Reproduce the whole listing exactly, omitting any picture it holds.

_MATERIAL SUPPLIED_
++++++++++

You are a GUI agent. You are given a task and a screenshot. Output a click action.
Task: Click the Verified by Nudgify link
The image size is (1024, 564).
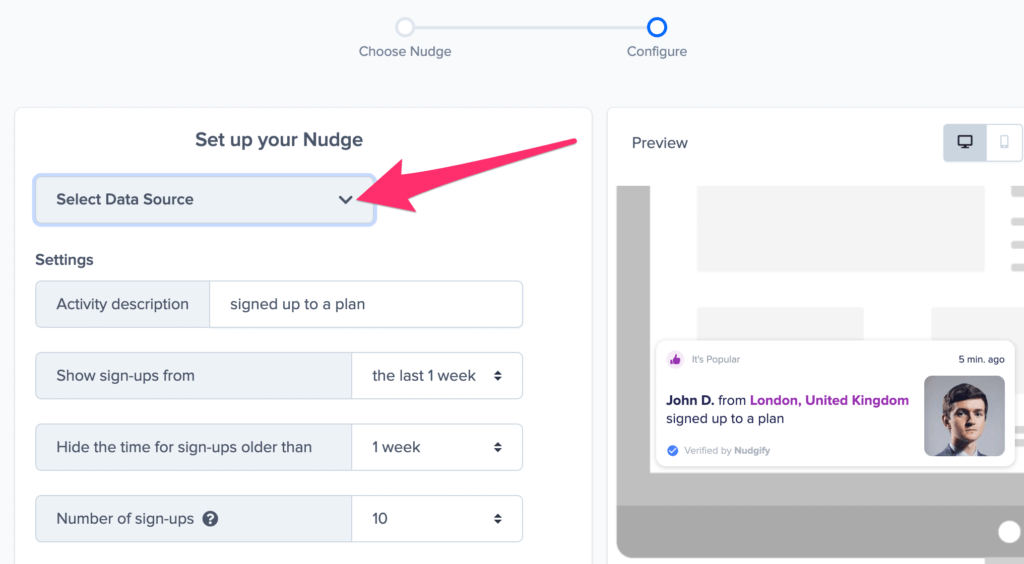727,450
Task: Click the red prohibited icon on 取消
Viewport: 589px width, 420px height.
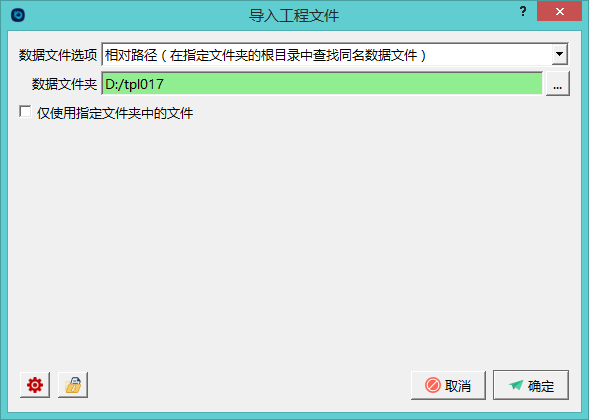Action: pyautogui.click(x=432, y=385)
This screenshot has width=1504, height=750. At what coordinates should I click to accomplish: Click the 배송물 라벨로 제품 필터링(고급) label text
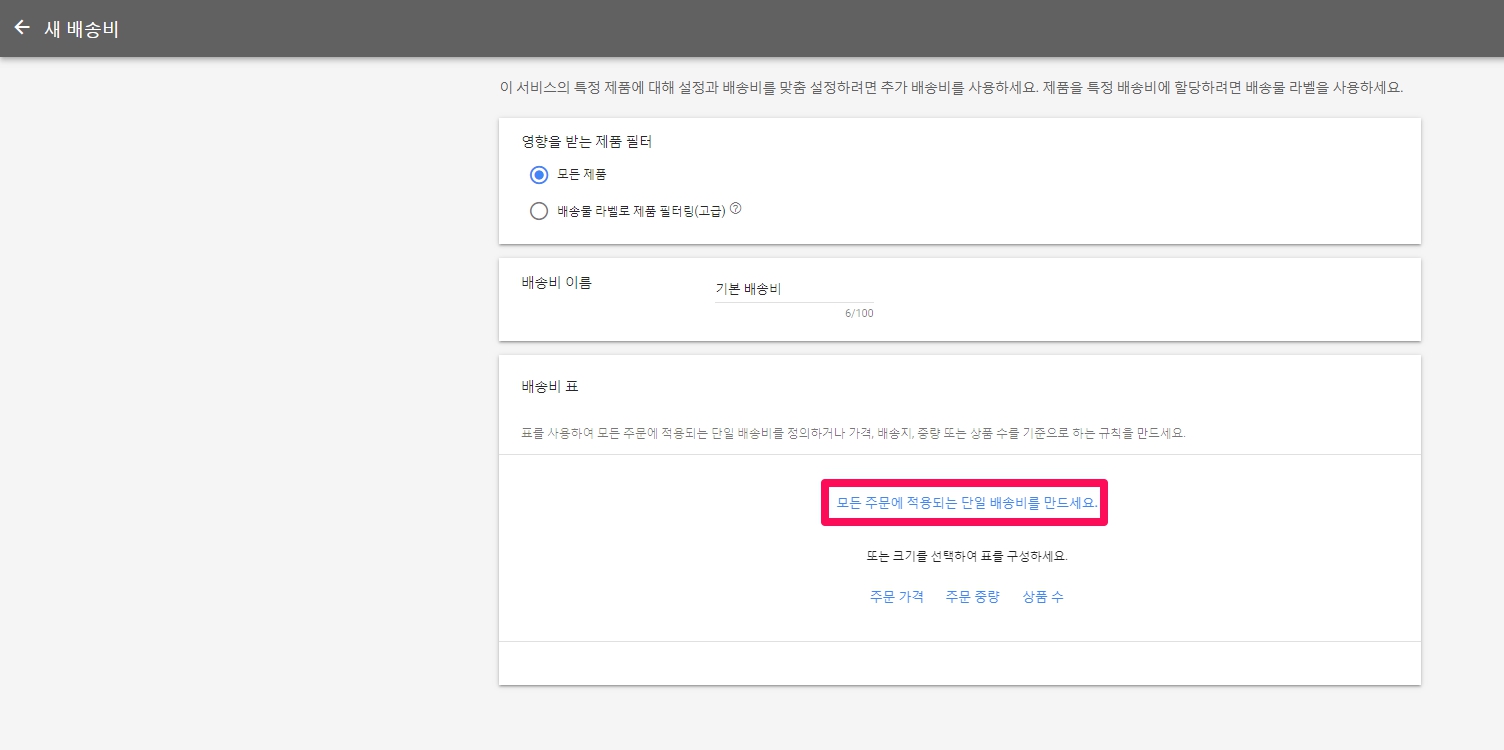tap(640, 211)
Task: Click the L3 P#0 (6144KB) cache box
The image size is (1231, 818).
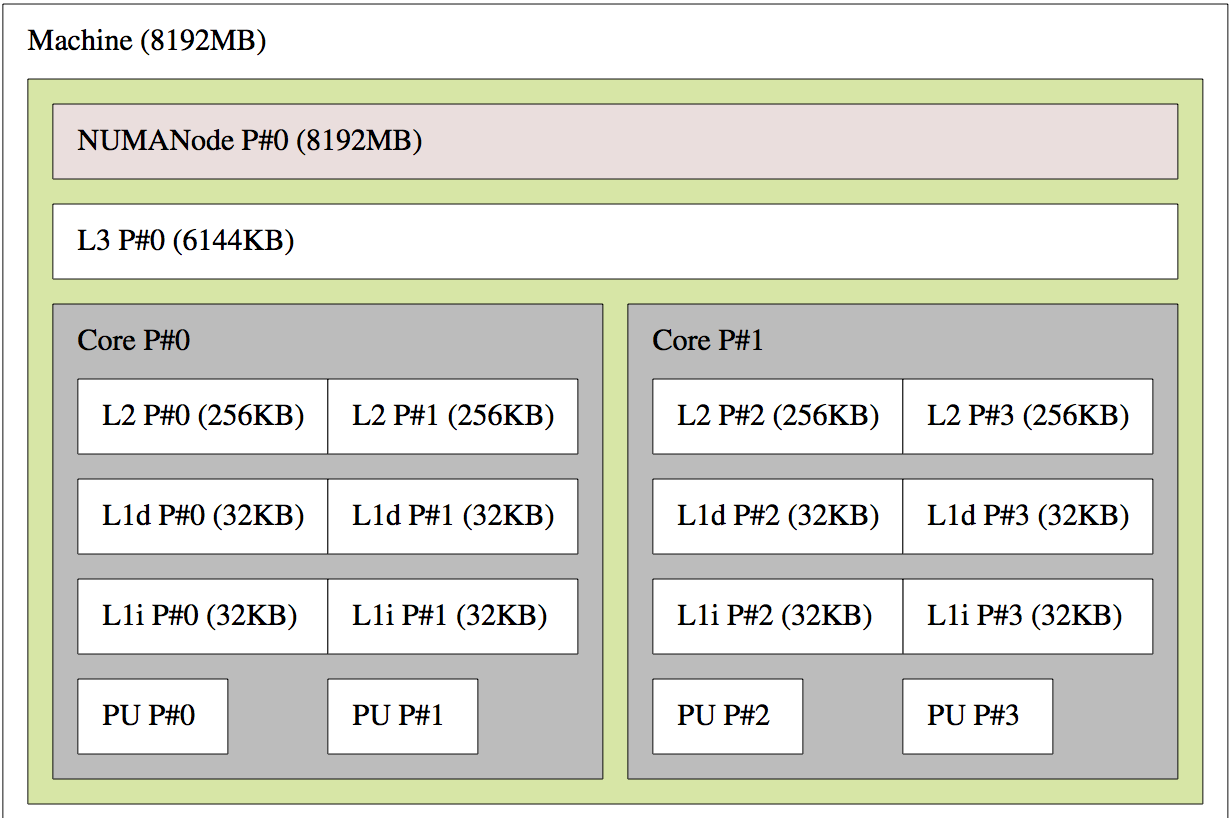Action: (x=614, y=241)
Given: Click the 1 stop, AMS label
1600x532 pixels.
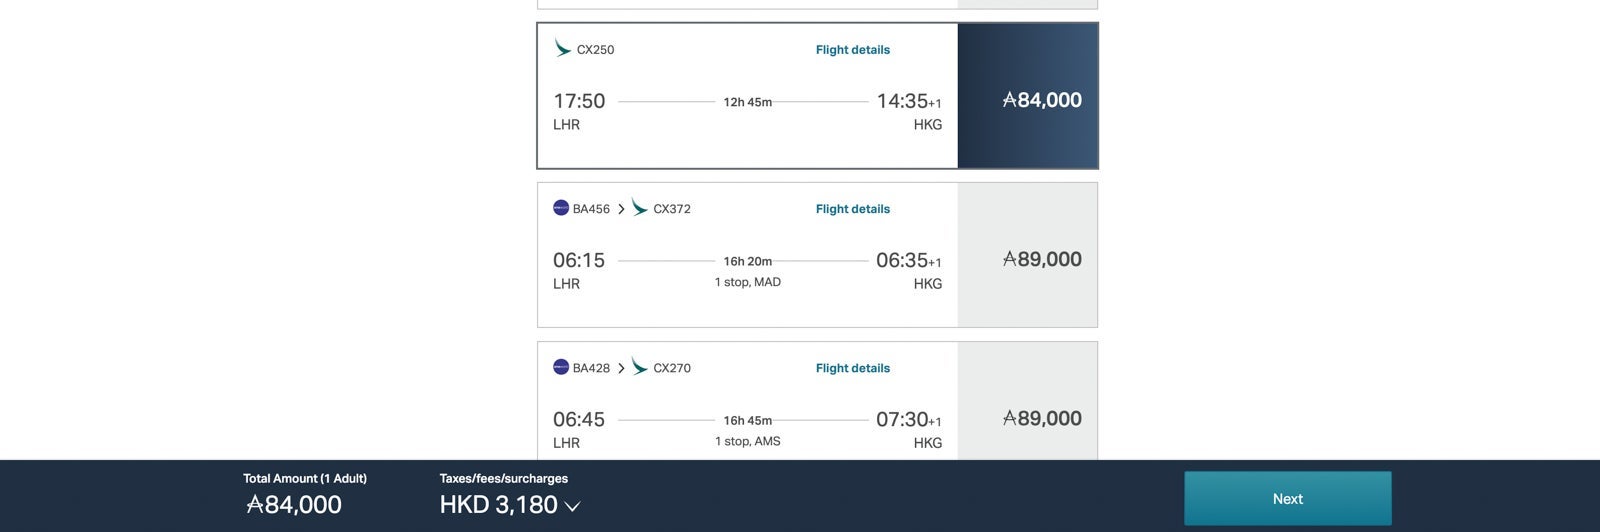Looking at the screenshot, I should tap(748, 441).
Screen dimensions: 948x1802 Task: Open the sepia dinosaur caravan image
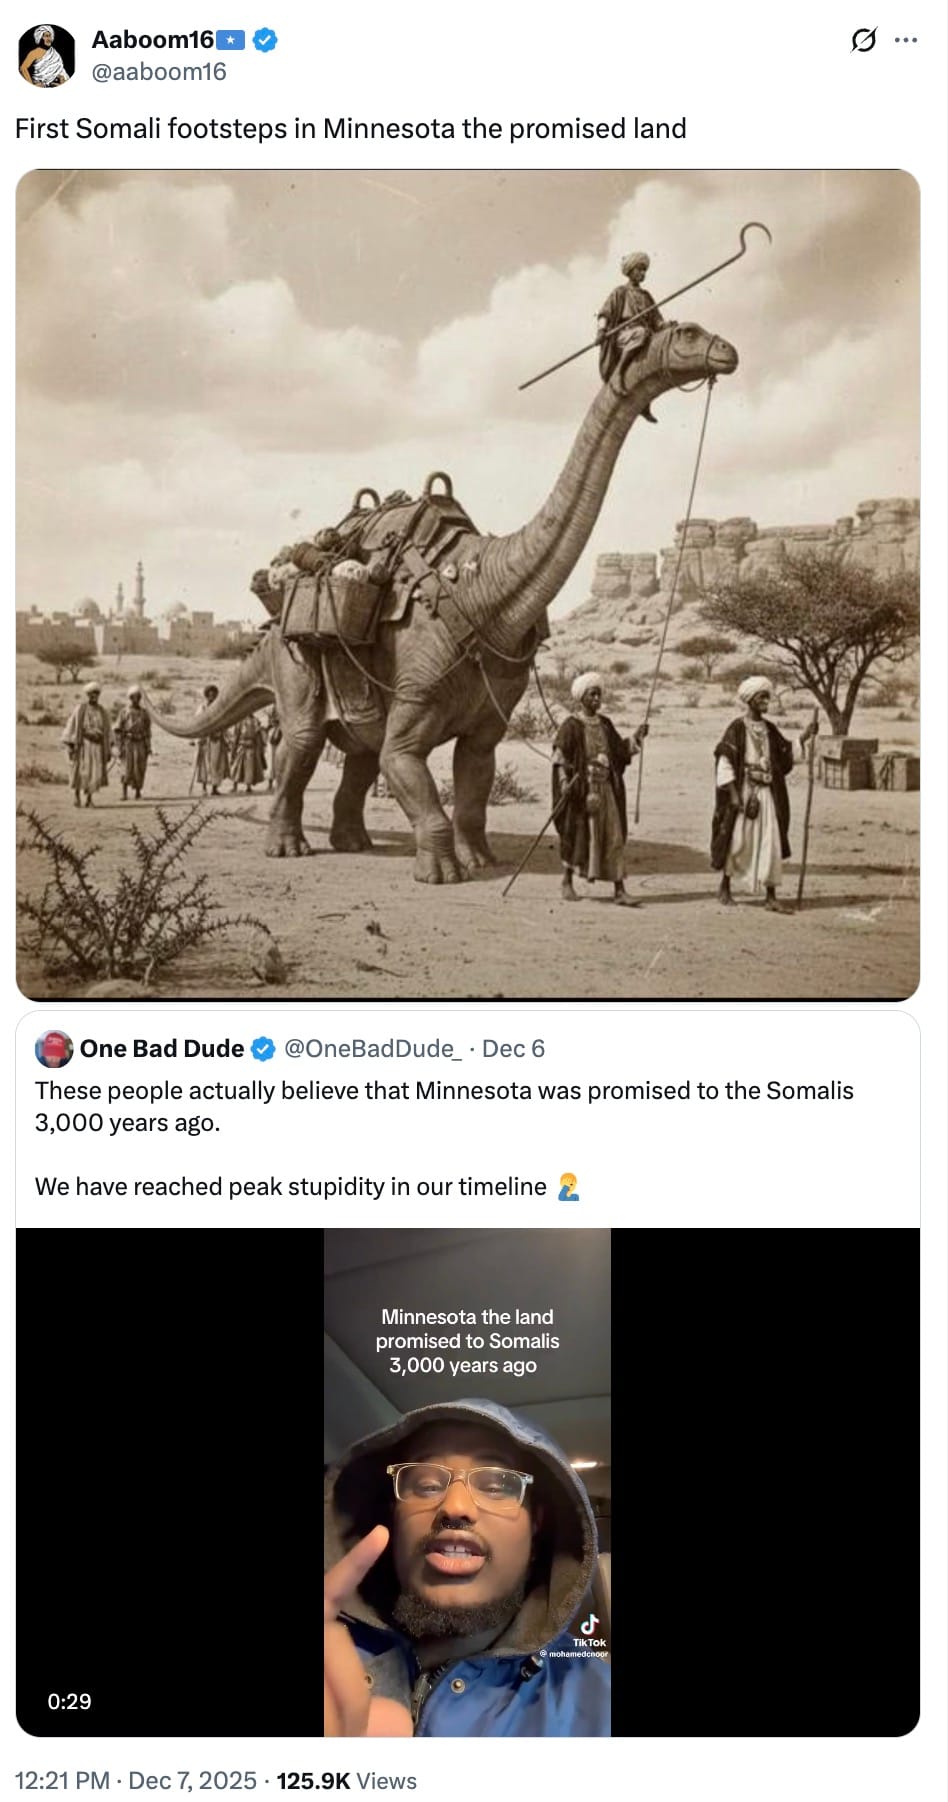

++++++++++

_EXERCISE ANSWER_
You are a GUI agent. You are given a task and a screenshot. Output a click action.
Task: Click the Verified by Nudgify link
The image size is (1024, 564).
727,450
Task: Click the red prohibited icon on 取消
Viewport: 589px width, 420px height.
Action: pyautogui.click(x=432, y=385)
This screenshot has width=1504, height=750. At what coordinates should I click to accomplish: Click the 배송물 라벨로 제품 필터링(고급) label text
tap(640, 211)
Task: Click the L3 P#0 (6144KB) cache box
The image size is (1231, 818).
Action: (x=614, y=241)
Given: Click the 1 stop, AMS label
1600x532 pixels.
Looking at the screenshot, I should tap(748, 441).
Screen dimensions: 948x1802 Task: Open the sepia dinosaur caravan image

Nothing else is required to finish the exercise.